Cette proposition doit être représentée quand l'équipage aura vingt-huit missions alors qu'elle avait été faite à vingt-trois.

J'ai l'honneur d'attirer respectueusement votre attention sur le caractère particulièrement difficile et dangeureux des missions effectuées par les groupes HALIFAX travaillant dans le BOMBER COMMAND. Les chiffres suivants parlent d'eux-mêmes:

Depuis le 1er juin 1944, date à laquelle les premiers équipages ont été engagés, jusqu'à ce jour 27 avril 1945, les deux groupes de HALIFAX ont perdu en opérations trente-huit équipages. Pendant cette même période, quarante-deux équipages sont parvenus au terme de leur tour d'opérations avec une moyenne de trente-trois missions par équipage. Les trente-huit équipages perdus totalisaient six cent quinze missions au moment de leur disparition.
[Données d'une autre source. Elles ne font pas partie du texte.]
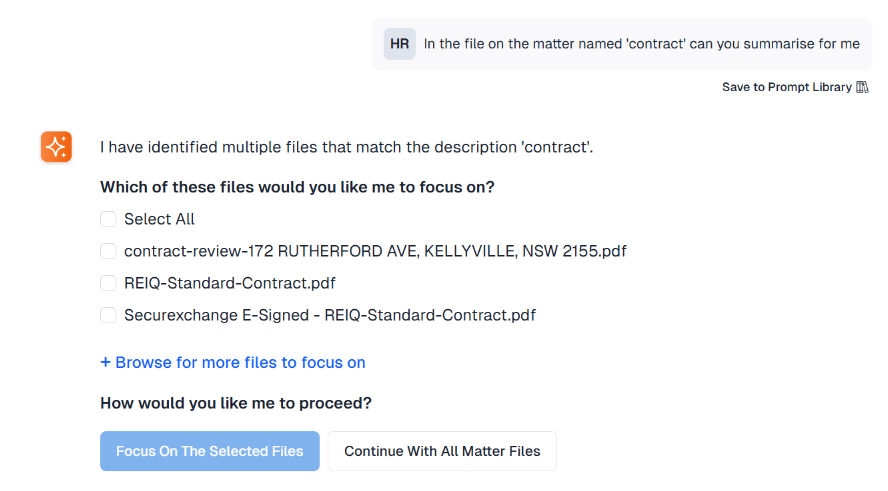Tick the Select All checkbox
This screenshot has width=888, height=491.
click(108, 219)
Il en résulte donc que pendant cette période de onze mois, un équipage sur deux seulement est arrivé à terminer son tour d'opérations(1) et que les autres ont été portés disparus ou tués avec une moyenne de seize missions à leur actif.

Bien que je ne dispose que de renseignements fragmentaires sur les autres groupes de bombardement ayant travaillé en Italie et en France, je ne pense pas qu'ils aient approché du taux de pertes exposé ci-dessus.
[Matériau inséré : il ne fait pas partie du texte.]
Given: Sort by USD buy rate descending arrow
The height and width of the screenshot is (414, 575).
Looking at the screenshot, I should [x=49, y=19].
Cette ambiance dans laquelle les groupes de HALIFAX ont travaillé ne peut pas être mise en relief dans tous les textes de citations. Ce qui constitue un danger exceptionnel pour d'autres formations de bombardement a été la monnaie courante des missions effectuées par les équipages de HALIFAX dont les ennemis redoutés étaient par ordres de valeur décroissante: la chasse de nuit, la collision de nuit, la D.C.A., le plafond bas au retour sur l'Angleterre.

D'autre part, le bombardement de chaque équipage est restitué à l'aide de la photographie qu'il rapporte, de nuit comme de jour, et la valeur peut en être appréciée aussi exactement que l'homologation d'un avion abattu à un chasseur.
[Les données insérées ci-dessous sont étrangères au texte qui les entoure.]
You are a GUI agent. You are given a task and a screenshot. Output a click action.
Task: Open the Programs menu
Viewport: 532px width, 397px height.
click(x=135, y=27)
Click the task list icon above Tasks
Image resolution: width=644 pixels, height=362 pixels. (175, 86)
J'estime que les deux éléments essentiels qui constituent le Fait d'Armes c'est -à-dire les risques encourus et les résultats obtenus, rapprochent sensiblement tous les équipages de HALIFAX des conditions moyennes établies par votre instruction N°9844-3/EMGA du 18 novembre 1944, soit une citation à l'Armée vers la vingtième mission et une autre en fin de tour d'opérations.

Signé: VENOT.

(1) - On arrive à la même proprotion si l'on tient compte du total des sorties effectuées pendant cette même période: 38 équipages détruits pour 2 457 sorties soit 1 pour 64 sorties. Le tour d'opérations étant arrêté à 33 sorties en moyenne, on peut conclure qu'il y a 1 équipage perdu pour 1 équipage qui termine son tour.